Business is caught in what feels like a perpetual time-loop, where everything you do or plan is no longer part of an effective strategy propelled by the right tactical moves, but a series of repeating non-productive events you cannot control and for the near to mid-term future… cannot escape.
Today’s only solution to survival planning and tactical market response will be “micro-strategies” created day-to-day, week-to-week.
Instead of trying to build value by attempting to offer everything to everyone, it might be best to adopt a “care” or “concierge” strategy for the top 5 to 10 percent of your clients/customers. Those clients most likely to survive and those you can partner with in symbiotic co-dependance for mutual benefit.
Without the luxury of grand thinking about “trends,” we have to be able to react to the most nuanced daily indicators. Success requires making the right choices for today, and then forgetting what we’ve learned so we can be fully open to tomorrow’s challenges. "Tomorrow" is literally 24 hours away, no longer the trusted metaphor for the future.
Our immediate need is the ability to shift mindsets, not create or revise detailed five-year strategic plans. That’s why even the most dedicated business planners, unaccustomed as they are to immediate action instead of longer-term reaction, are paralyzed.
As we move through this “touchless period” toward frictionless commerce, we see traditional business barriers coming down, one hurdle at a time.
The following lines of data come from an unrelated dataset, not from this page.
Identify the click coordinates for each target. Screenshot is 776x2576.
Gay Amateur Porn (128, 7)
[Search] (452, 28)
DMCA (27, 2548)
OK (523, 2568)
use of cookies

No more need to enter a store or restaurant, you will eat your meal somewhere else. No more need for “hands on” service, unless of course those hands are wearing latex gloves. A “Now and Next” mindset creates the type of acceleration only dreamed of just two months ago.
It’s hard to build momentum or competitive advantage in a world defined by 100-hour increments, but we have an opportunity to “open source” the future, short as it may be, together.
Yesterday... that would have been an insane idea, but in the world of the “no normal,” what seemed crazy now seems more clear and possible.
The challenge for business leaders has shifted from making sure they have a durable strategy, to making certain they have a triage organizational model, capable of adjusting quite literally to whatever happens next.